Project Summary
African Americans (AAs) have disproportionately higher rates and earlier onset of Alzheimer’s disease and
related dementias (ADRD) relative to White Americans. Although prior research has made significant
contributions to our understanding of racial disparities in ADRD, we still lack a comprehensive understanding of
how the individual lived experience of being AA, including cumulative exposure to structural racism, contributes
to elevated ADRD risk and the potential mechanisms underlying those risks. Building on the existing,
community-based research infrastructure developed by our team’s previously funded studies, we will follow a
cohort of residents (n=1133) living in two historically disinvested, predominantly AA communities to understand
how dynamic neighborhood socioeconomic conditions across the lifecourse contribute to cognitive outcomes in
mid- and late-life adults. This proposal rests on the premise that neighborhood segregation and subsequent
disinvestment contributes to poor cognitive outcomes for AAs via factors including a) lower access to
educational opportunities and b) higher exposure to race- and socioeconomically-relevant stressors, including
discrimination, trauma, and adverse childhood events. In turn, these cumulative exposures foster psychological
vigilance in residents, leading to cardiometabolic dysregulation and sleep disruption, which may mediate
associations between neighborhood disadvantage and ADRD risk. We also will examine potential protective
factors that may promote cognitive health, including neighborhood social cohesion, safety, and satisfaction.

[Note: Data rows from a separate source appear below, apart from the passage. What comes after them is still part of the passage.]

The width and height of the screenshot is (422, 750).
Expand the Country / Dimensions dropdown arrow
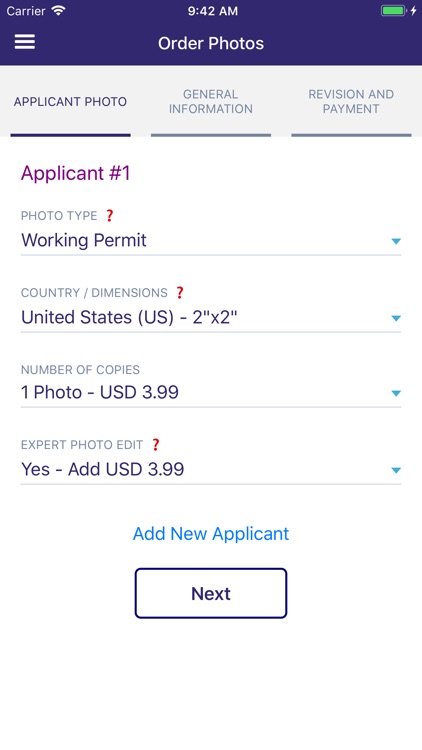point(396,318)
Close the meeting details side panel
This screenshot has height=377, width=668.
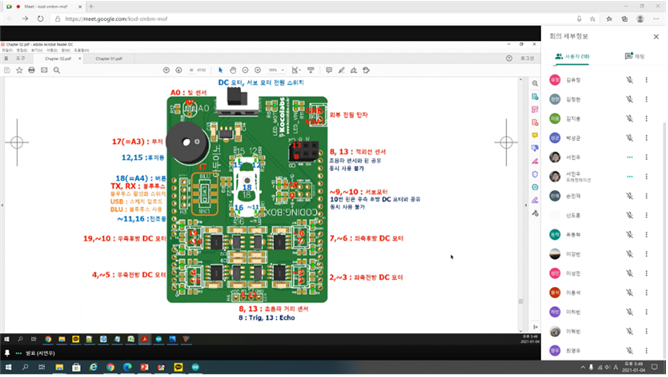tap(656, 37)
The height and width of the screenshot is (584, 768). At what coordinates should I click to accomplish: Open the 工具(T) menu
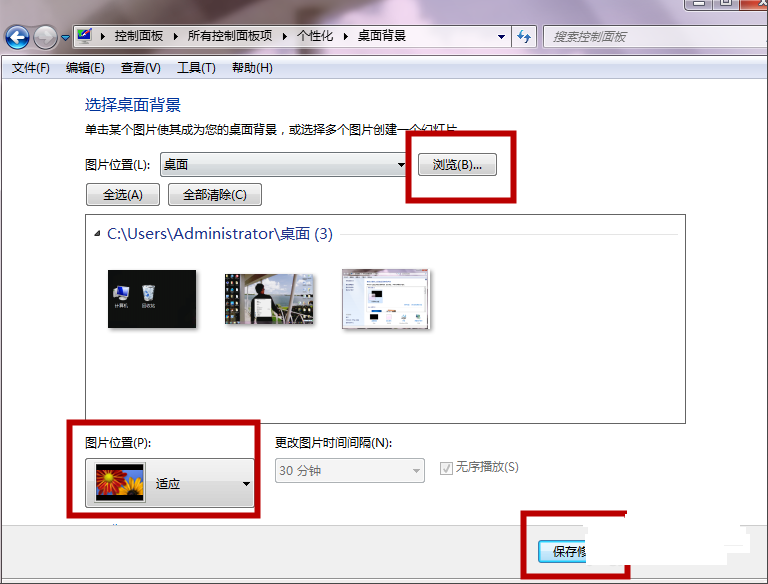pyautogui.click(x=196, y=68)
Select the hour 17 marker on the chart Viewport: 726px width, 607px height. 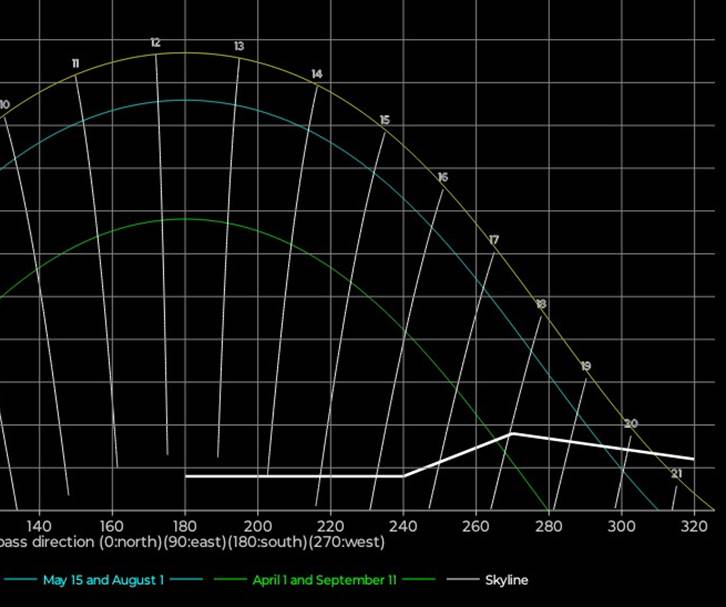494,240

The proposed study will leverage our existing longitudinal data on risk and protective factors, biobehavioral
mediators, and baseline cognitive assessments, and will include: 1) three waves of cognitive assessments in
the full cohort of participants who are 50 years+ (participants who are aged 35-49 years will have two
assessments) and clinical adjudication of ADRD in participants who are 50+ (n=906), 2) additional
assessments of blood pressure and objective sleep, 3) a comprehensive assessment of life and residential
history using the questionnaire from the Health and Retirement Study (HRS); and 4) in-depth qualitative
interviews to reveal lifecourse opportunities and barriers experienced by AAs in achieving optimal cognitive
health in late life. Understanding how structural racism has influenced the lived experience of AAs including
dynamic changes in neighborhood conditions over time is critical to inform multi-level intervention and policy
efforts to reduce pervasive racial and socioeconomic disparities in ADRD.